2) Your previous book ’The Long Tail’ has been a huge success, but there has also been a debate whether the hits still dominate or not. Is there anything you would change or add, or is the book still as relevant now as it was three years ago?

”Not really”, and ”more”. Virtually all the debate about the Long Tail has focused on misunderstandings of it. All the points about this not being the death of the blockbuster, that it’s hard for producers to make money in the Long Tail, that aggregators need both head and tail,  that LT markets with poor filters don’t work very well, powerlaws vs lognormals, are all in the book.

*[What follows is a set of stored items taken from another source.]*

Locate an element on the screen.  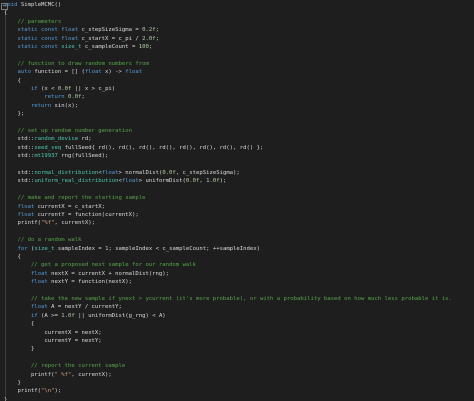
code-token: A = nextY / currentY; is located at coordinates (84, 308).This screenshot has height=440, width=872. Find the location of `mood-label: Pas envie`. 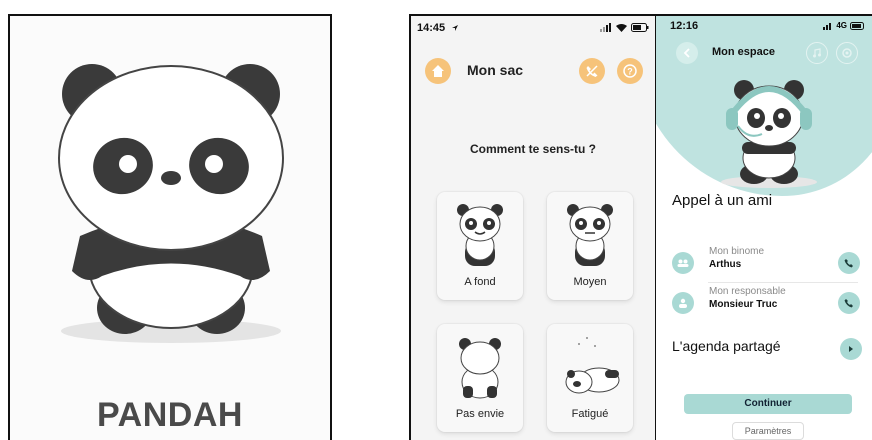

mood-label: Pas envie is located at coordinates (480, 414).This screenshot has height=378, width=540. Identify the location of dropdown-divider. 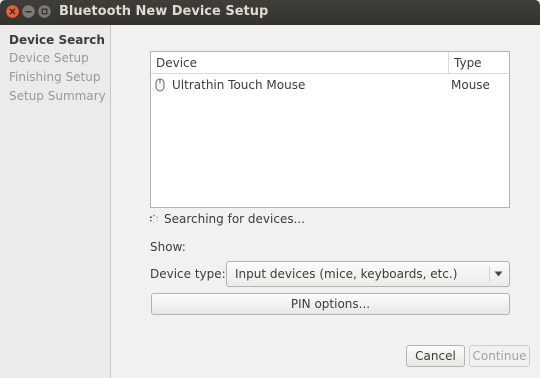
(490, 274).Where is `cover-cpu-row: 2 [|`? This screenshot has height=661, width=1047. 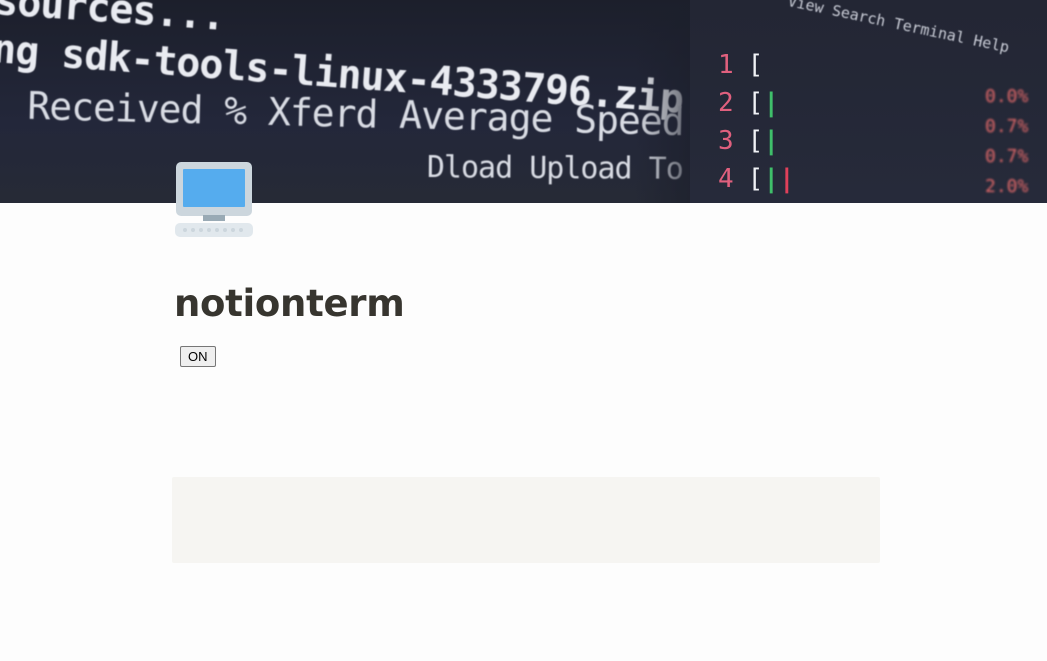
cover-cpu-row: 2 [| is located at coordinates (748, 103).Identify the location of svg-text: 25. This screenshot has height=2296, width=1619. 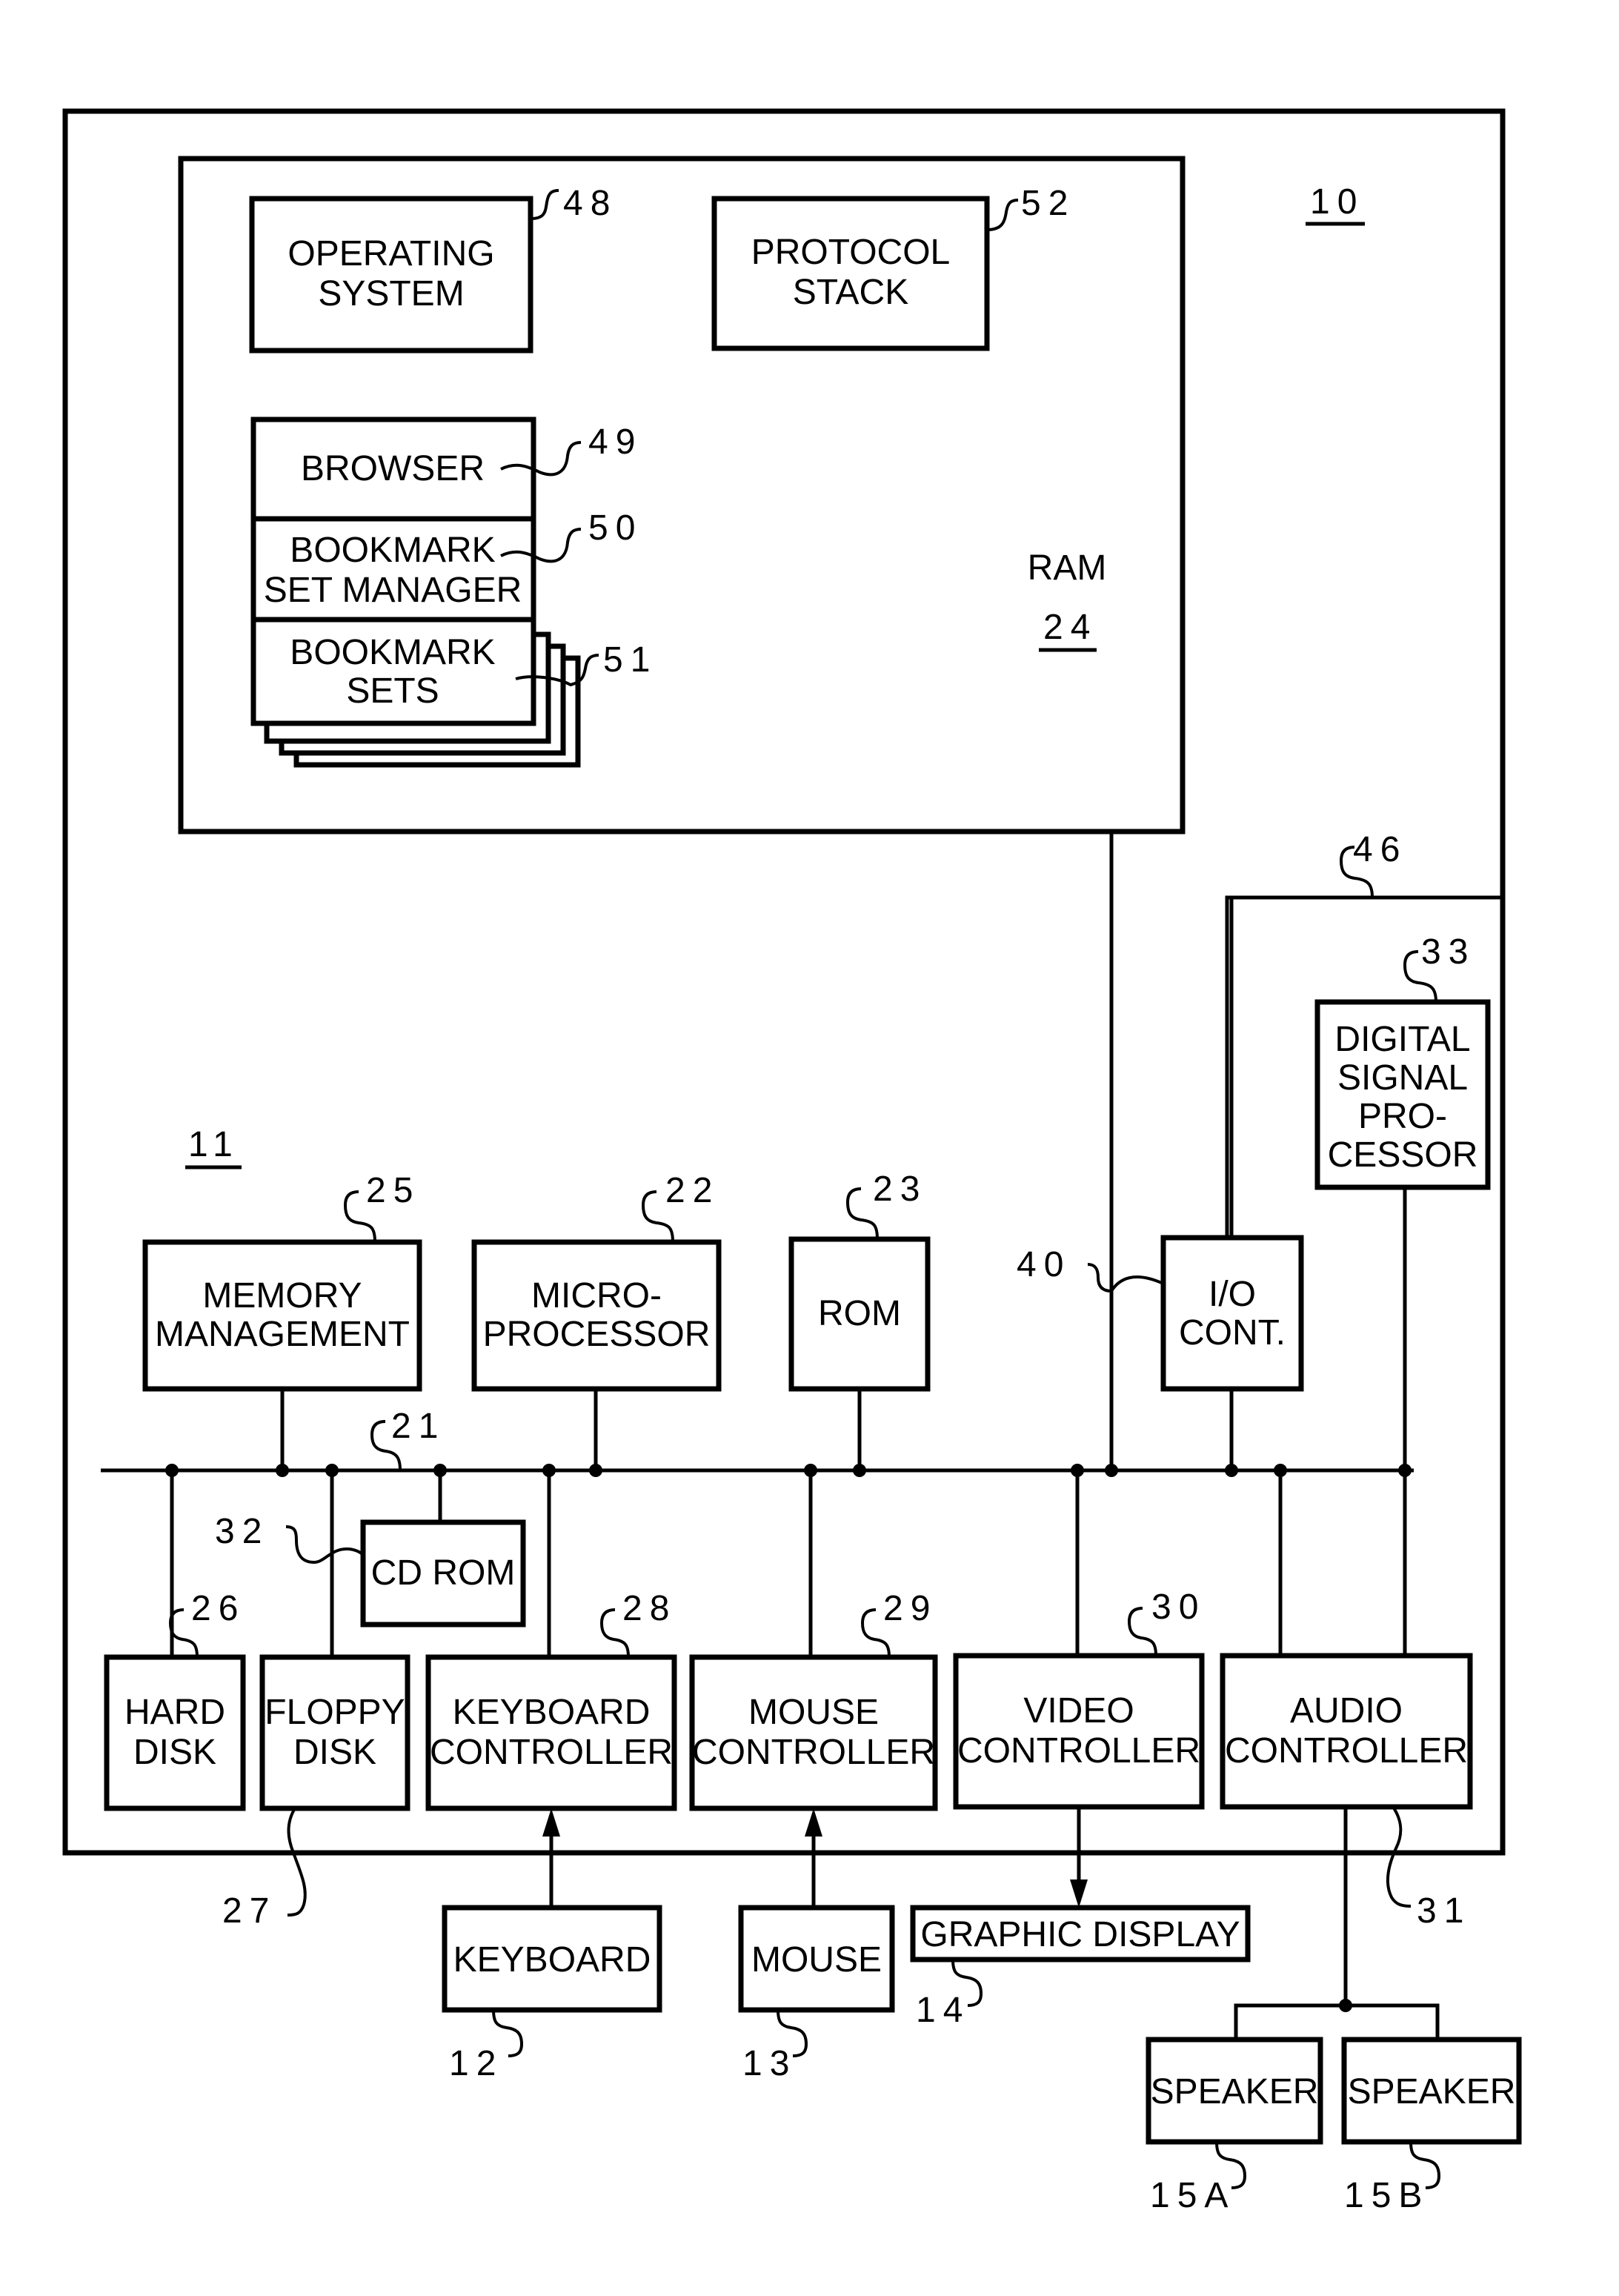
(393, 1190). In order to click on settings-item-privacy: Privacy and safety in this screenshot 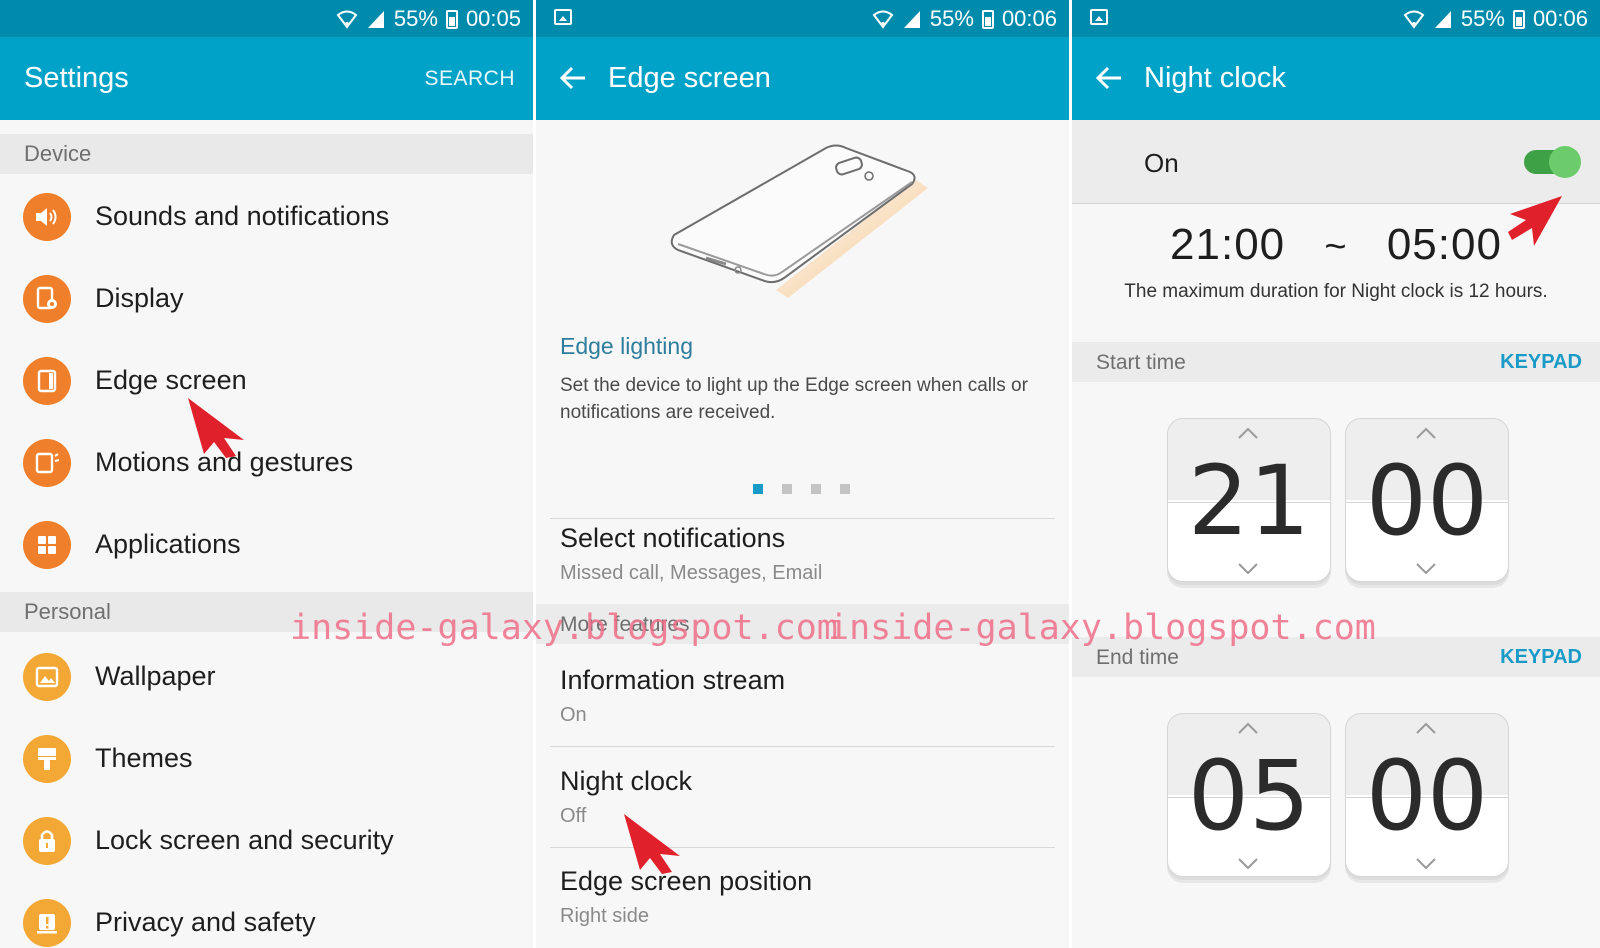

Most critics have either not read the book or have chosen to caricature it to make their own rhetorical point. That’s not to say that the theory is perfect and can’t be improved – like all theories it’s a work in process and more data will help refine it beyond my own work. But the basic premise – a powerlaw distribution reflects the nature shape of our culture in a marketplace without distribution scarcity – seem to be pretty widely accepted at this point.

3) Will we learn much more from your forthcoming book ’Free’ than what we can from your article in Wired?

Of course! Chapters include the history of free (going back to the Babalonians and before), the psychology of free, the virtues of ”waste” (including the cost of ”unpriced negative externalities”, such as climate change), and lot and lots of economics and new business models.  Free is deeply misunderstood and often viewed with scepticism, but the book explains the difference between the 20th Century ”free”, which is about direct cross-subsidies in the inflationary economy of atoms (physical stuff) and 21st Century Free, which is about indirect cross-subsidies in the deflationary economy of bits (everything online). One is basically just a marketing gimmick while the other is a new economic model.

4) For how long can one talk about a book without releasing it? Seriously, is it more important to create expectations of what will come in the future than to actual deliver?

I’m a big believer in ”release early and often”. My model seems to follow a three-year path, from the first beta-testing of an idea in speeches and conversations, then blogging, then a Wired article, then more speeches and blogging, and finally a book. I think this is the best way to enhance and ”stress-test” an idea in progress, while building a constituency and potential market for the idea once it comes out in packaged form. In science, we call this peer review. In software, it’s beta testing. I think ideas grow best when they are shared as widely as possible. They get better by letting them go, and I just assume that the benefits will return to me, one way or another.